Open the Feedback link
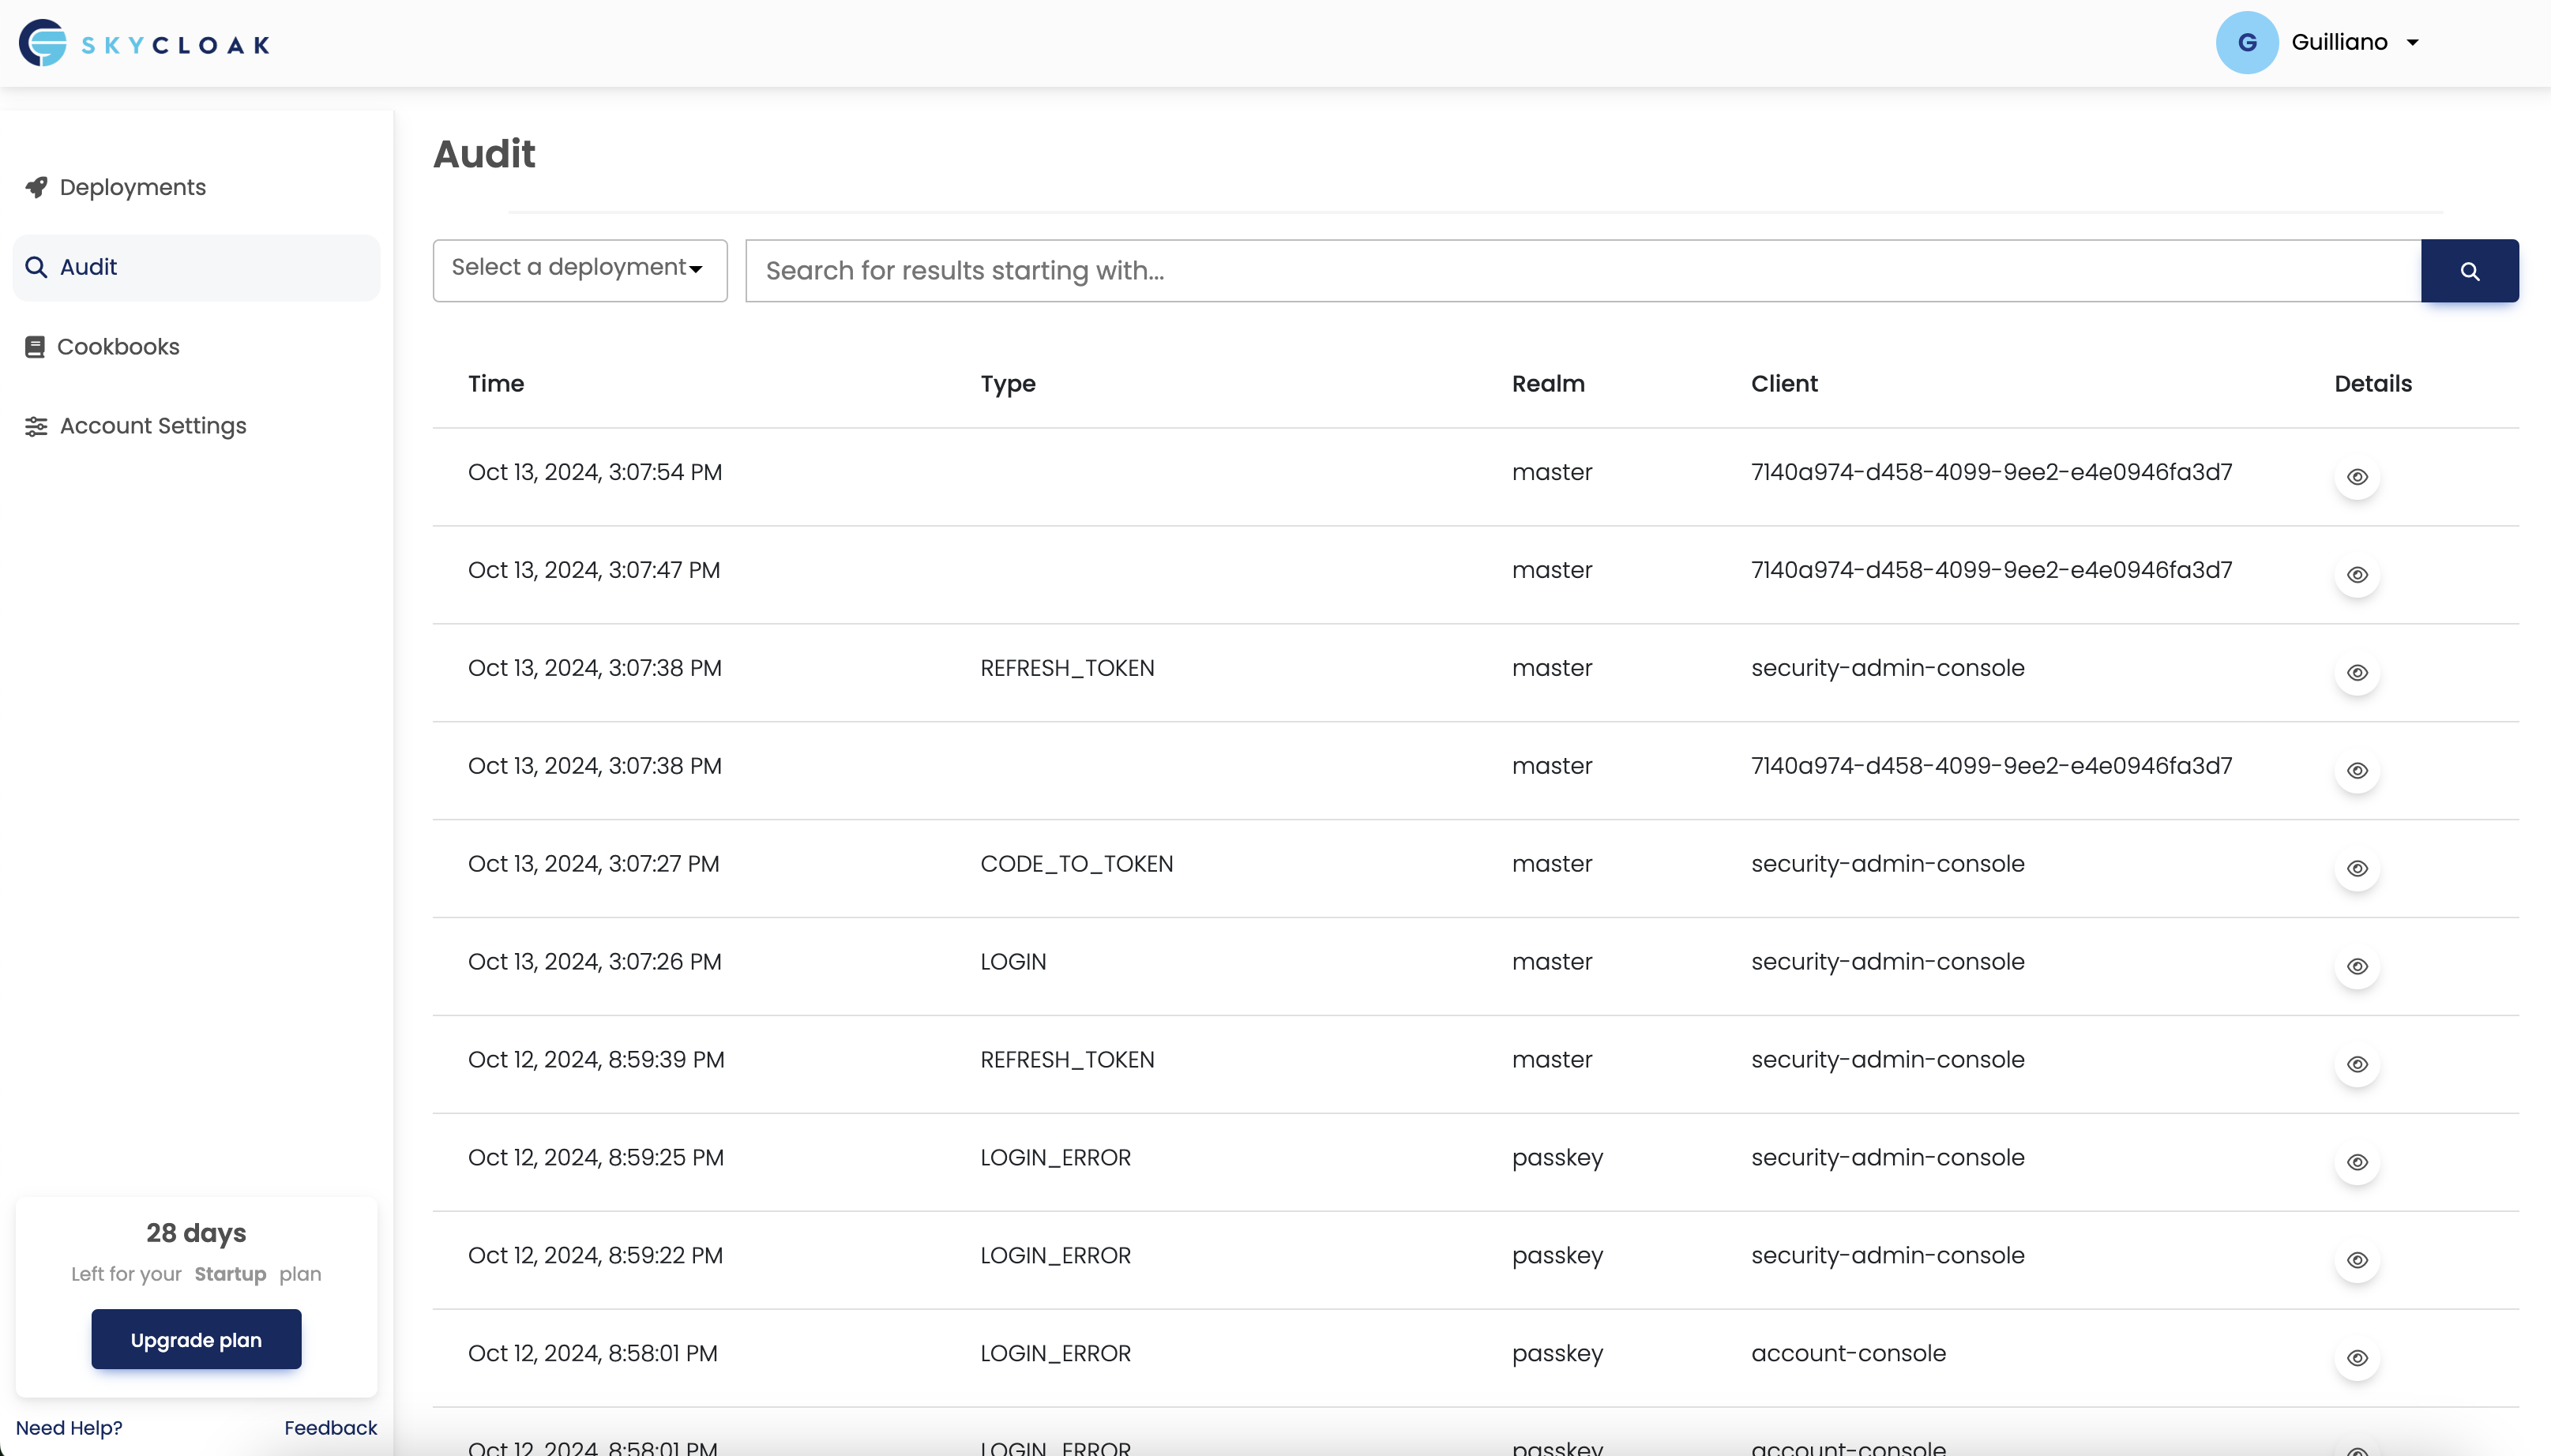This screenshot has width=2551, height=1456. coord(330,1427)
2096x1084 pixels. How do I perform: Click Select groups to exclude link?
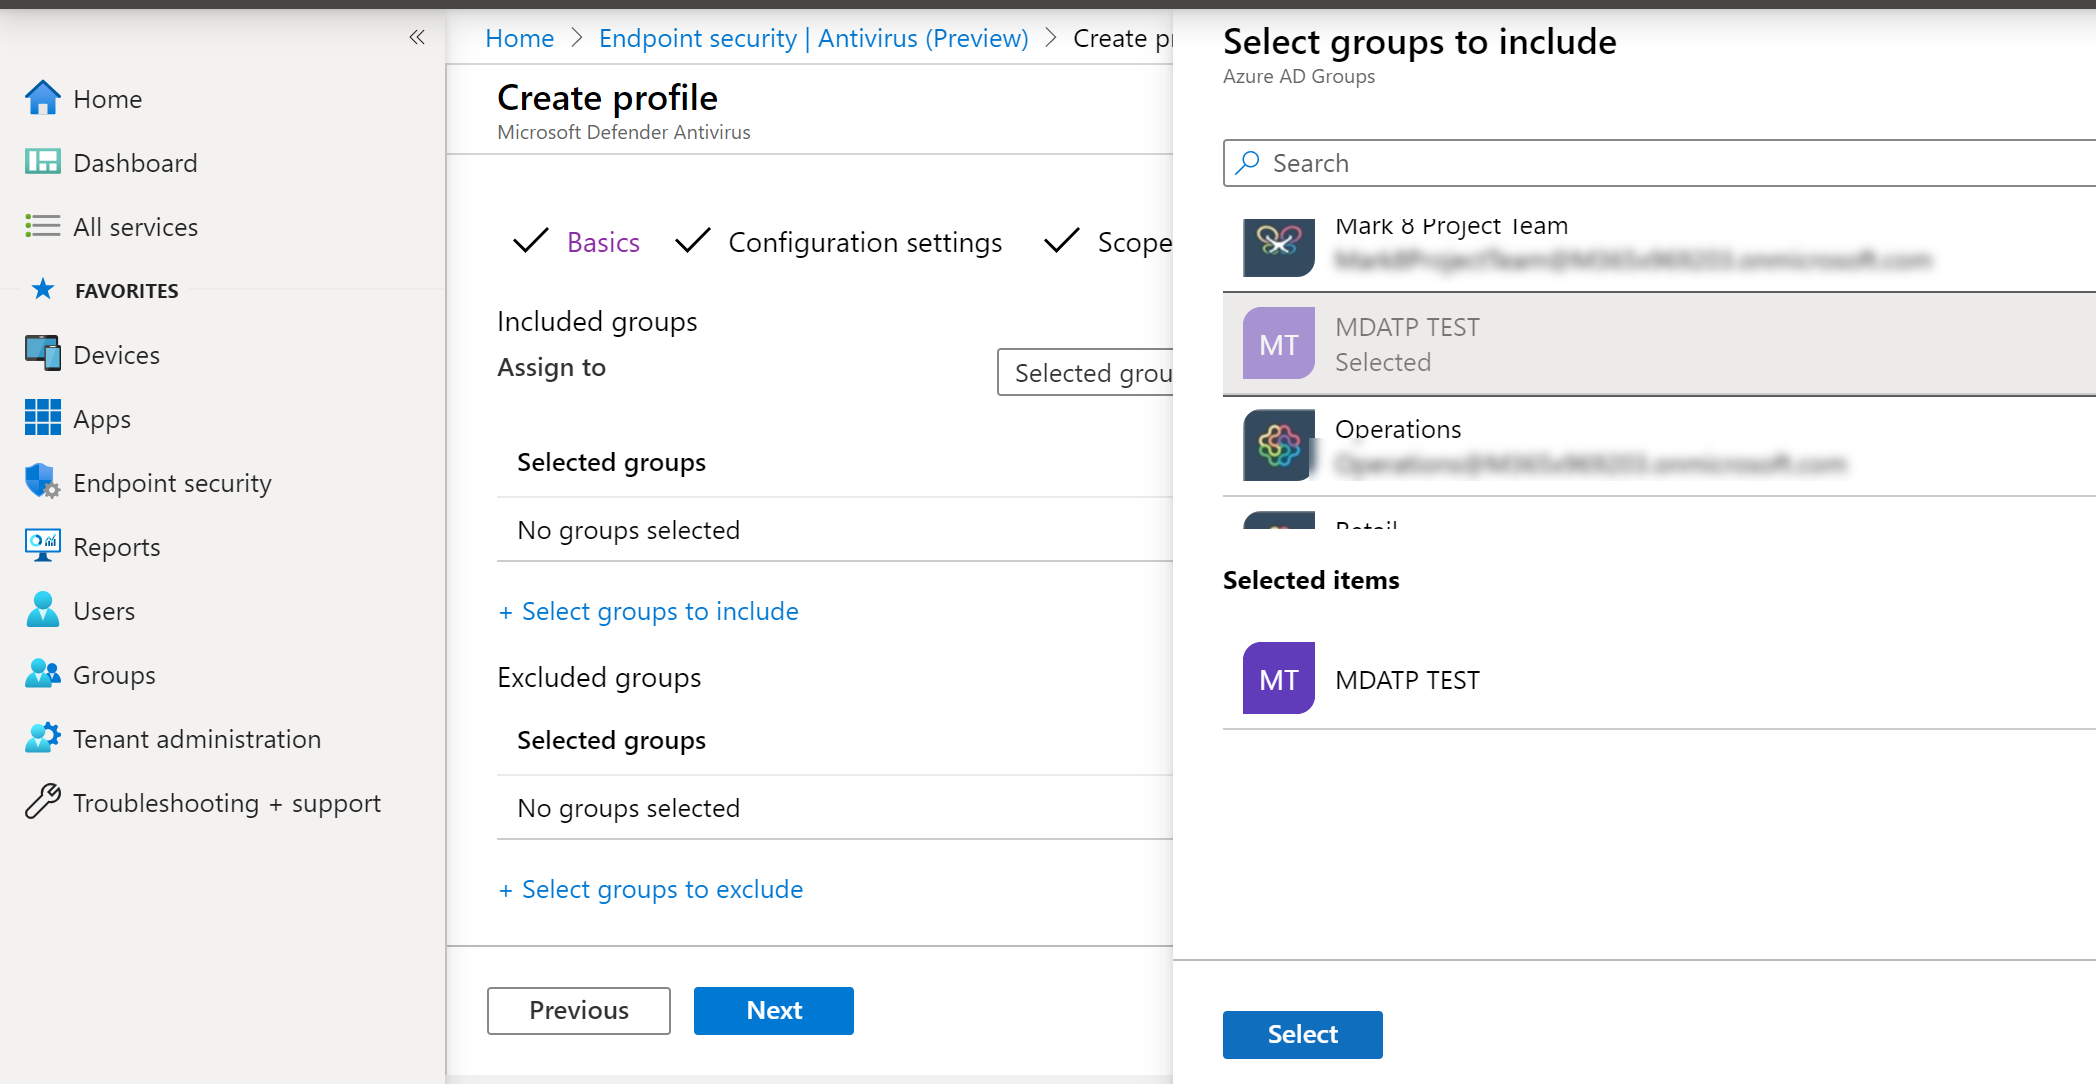[661, 889]
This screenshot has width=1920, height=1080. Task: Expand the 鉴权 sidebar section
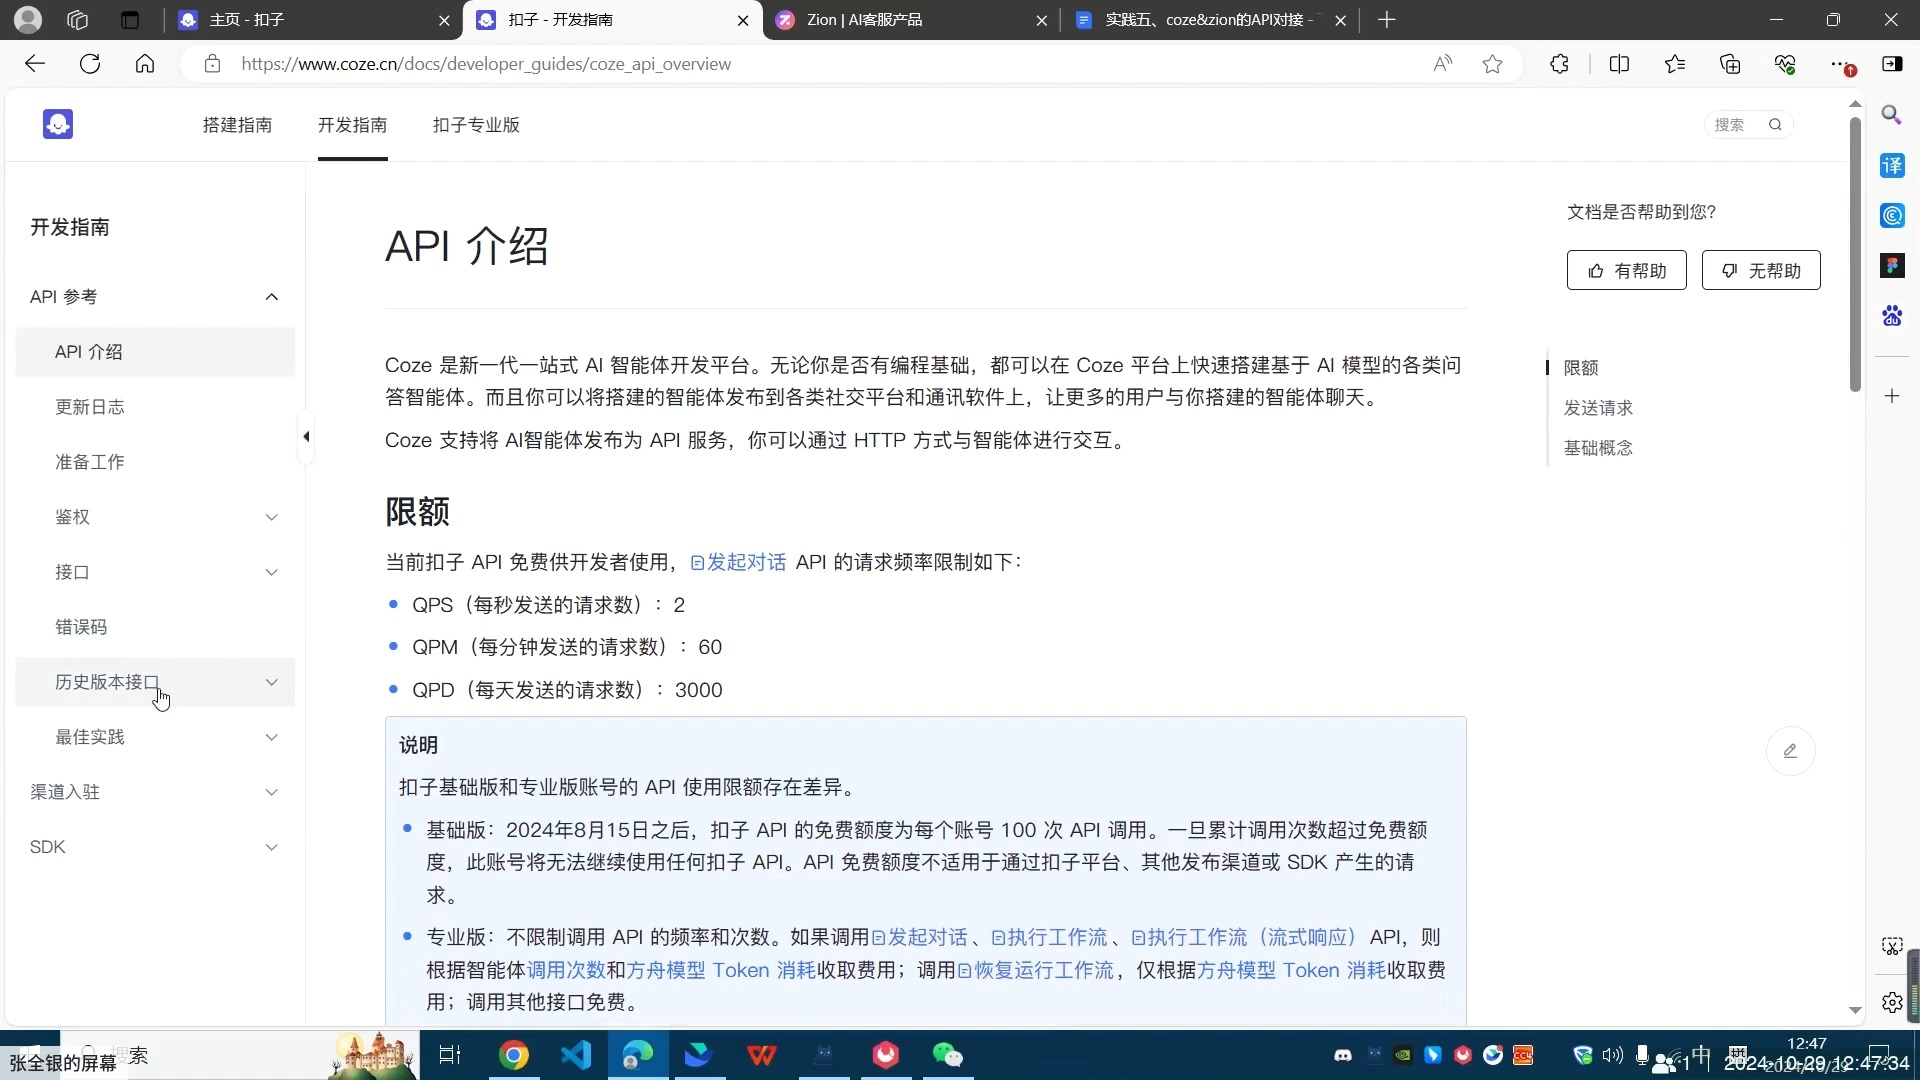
※
*Work task*. Each line of the data above is to be output exactly; the pictures are not to appear.

*Written response*.
Open the Feedback link
This screenshot has width=2551, height=1456. coord(330,1427)
2096x1084 pixels. How do I perform: Click Select groups to exclude link?
[661, 889]
This screenshot has width=1920, height=1080. Task: Expand the 鉴权 sidebar section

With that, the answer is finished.